Обычно из этого щелканья ничего не получается. Или забыли открыть объектив, или аппарат не заряжен, или на снимке будет темная полоса, и больше ничего.
Внизу под Байдарскими воротами белые дома Фороса — это имение Ушкова. Там находится его конный завод. Ушков пригласил меня писать портреты его лошадей.
Знакомлюсь с семьей Ушкова и принимаюсь за портреты. Начинаю с азартом работать, но… непривычная красота природы, прогулки, поездки верхом, теннис, ловля рыбы, красивые, нарядные женщины, а главное, моя молодость и легкомыслие сильно тормозят мою энергию. Все же я написал много портретов лошадей. Русские, орловские рысаки. Я понял, постиг красоту этой породы, этих могучих коней с лебединой шеей, волнистым хвостом, точеными сильными ногами, с темными большими глазами на костистой голове. Лошади сказочные, лошади, на которых хочется посадить Илью Муромца или Добрыню Никитича.
Но вот Григорий Константинович Ушков едет в Америку и привозит оттуда американцев. Как не преклоняться перед американскими рысаками, как не восхищаться их резвостью, они на полсекунды обошли наших. Скорей давайте побоку орловских и смело прильем кровь американцев.
Пусть наши орловцы непревзойденные по красоте, по кровям, по силе, мы очертя голову приливаем к ним кровь этих заграничных лошадок, в которых нет ни красоты, ни силы, ни благородства — так, какие-то выкормыши. Нам наплевать, что мы испортим нашу умело выведенную породу, старинную породу, которой нет равной в целом мире. Мы свое не умеем ценить и сдуру приняли методу все иностранное хвалить.

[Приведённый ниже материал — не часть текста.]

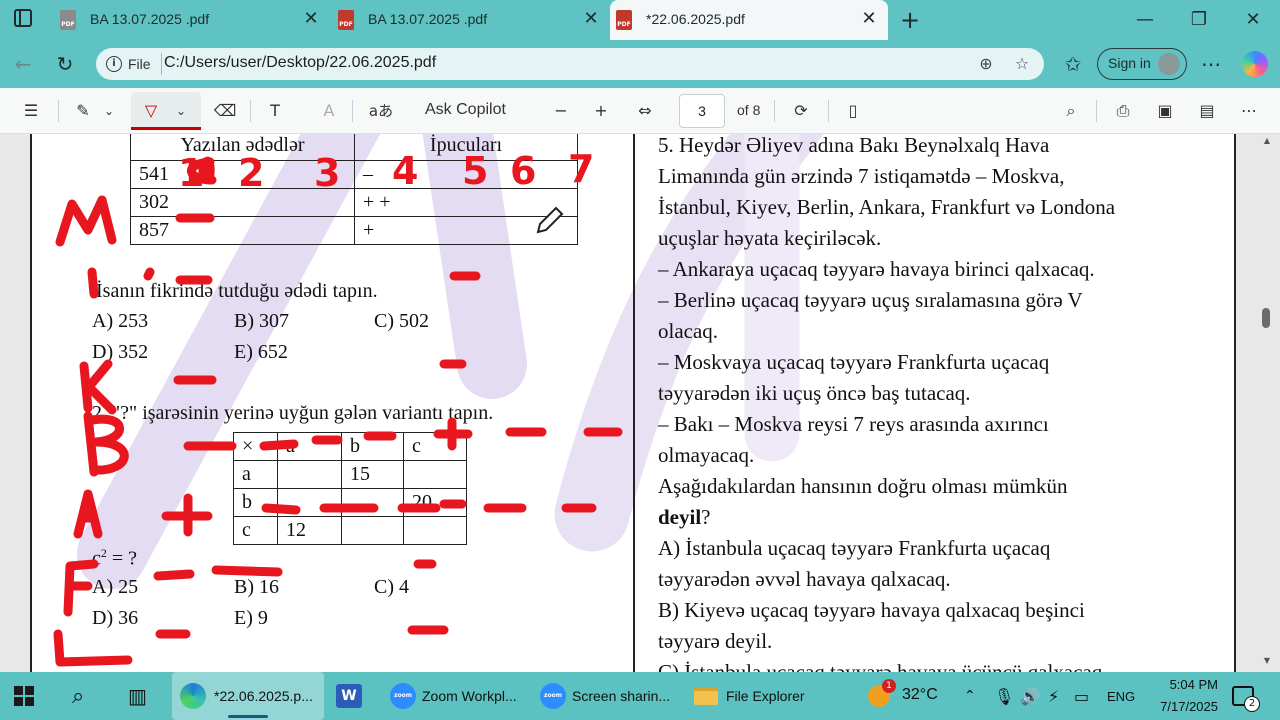 This screenshot has width=1280, height=720. I want to click on clock-date: 7/17/2025, so click(1179, 706).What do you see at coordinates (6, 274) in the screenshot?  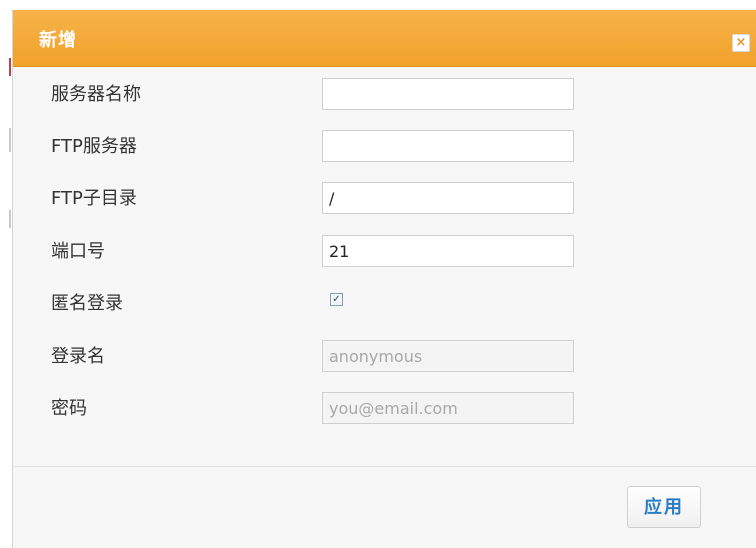 I see `background-strip` at bounding box center [6, 274].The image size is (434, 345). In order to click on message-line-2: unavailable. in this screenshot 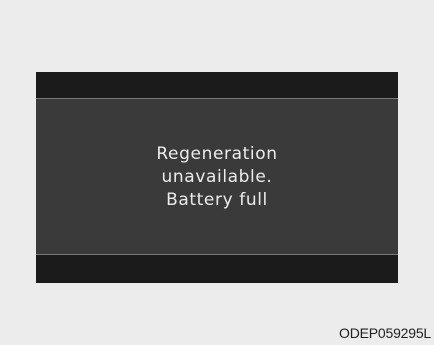, I will do `click(217, 177)`.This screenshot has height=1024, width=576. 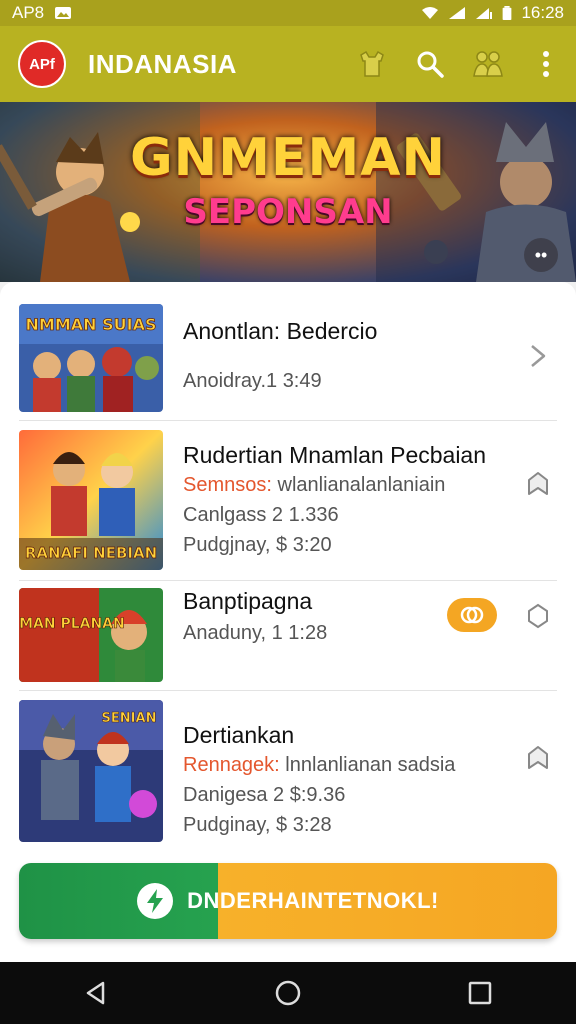 I want to click on game-thumbnail: SENIAN, so click(x=91, y=771).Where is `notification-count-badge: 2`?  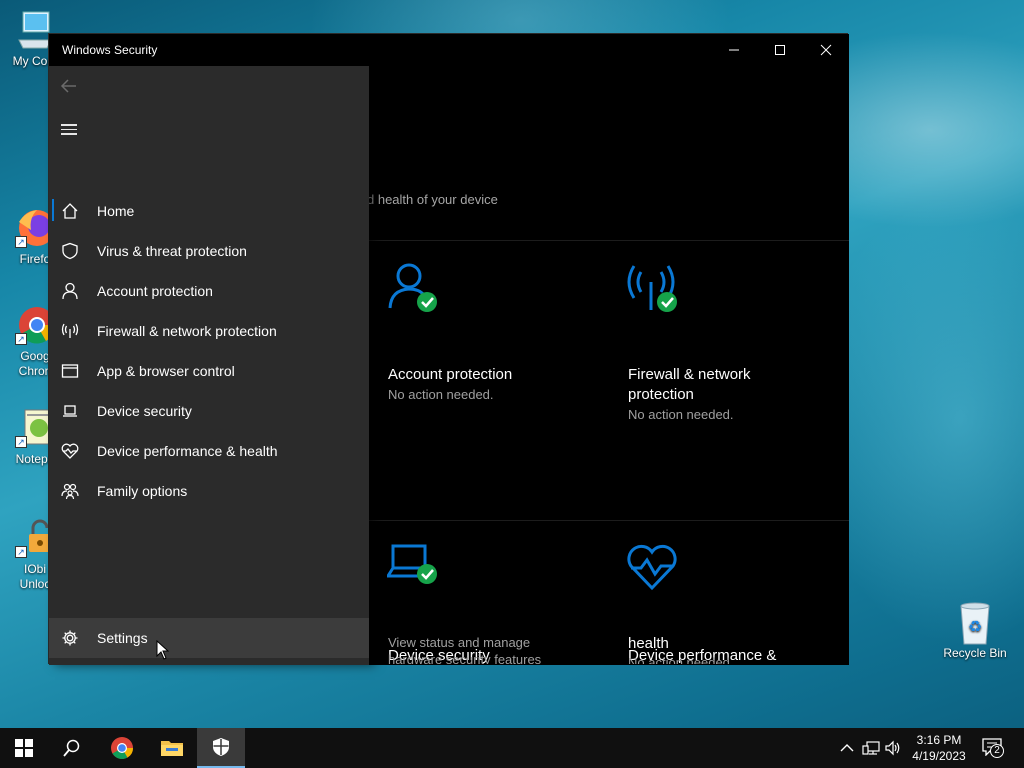 notification-count-badge: 2 is located at coordinates (997, 751).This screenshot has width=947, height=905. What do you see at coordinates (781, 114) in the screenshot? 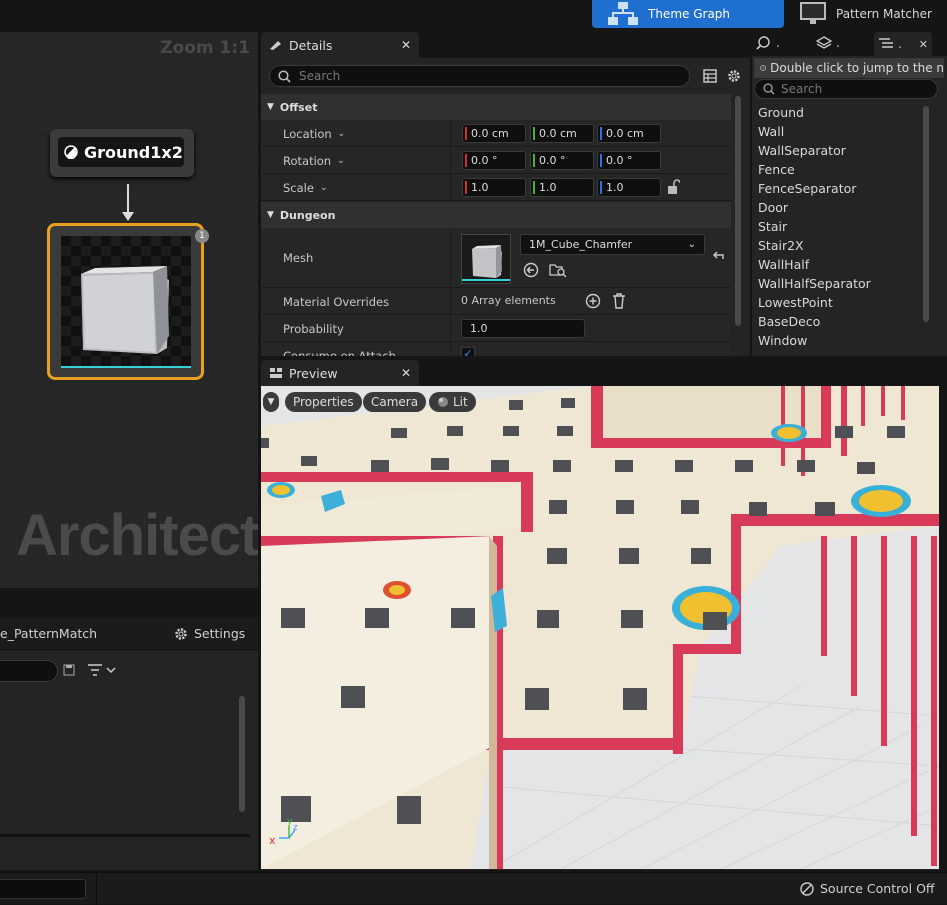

Пишу портреты американских коньков. Ушков привез из Америки пять лошадей — двух жеребцов и трех кобыл. Лошади эти по красоте в подметки не годятся нашим. Одна кобыла сухопарая, костлявая, вроде испанских кляч, которых убивают на корриде, другая — чалой масти, как будто из-под сохи, третья — тоже неказиста, а жеребцы Гей Бинген и Бисо Хилл и вовсе не похожи на производителей.
Григорий Константинович ими восхищается и ждет от них великих призеров. Но дождаться ему не пришлось. Тут наступил 1905 год, а там война, а там революция.
В Форос в гости к Ушковым приехал Гиляровский с дочкой Машей. Гиляровского, или «дядю Гиляя», знала вся Москва. Он славился своей невероятной подвижностью репортера, и, как, смеясь, говорили, дядя Гиляй поспевал на место происшествия раньше, чем происшествие совершалось. Он славился еще своей силой и невероятными приключениями. И он, и дочка Маша писали стихи и были необычайно милыми и приветливыми людьми. По случаю их приезда было решено поехать в пещеры на Черную речку — в гости к писателю Елпатьевскому.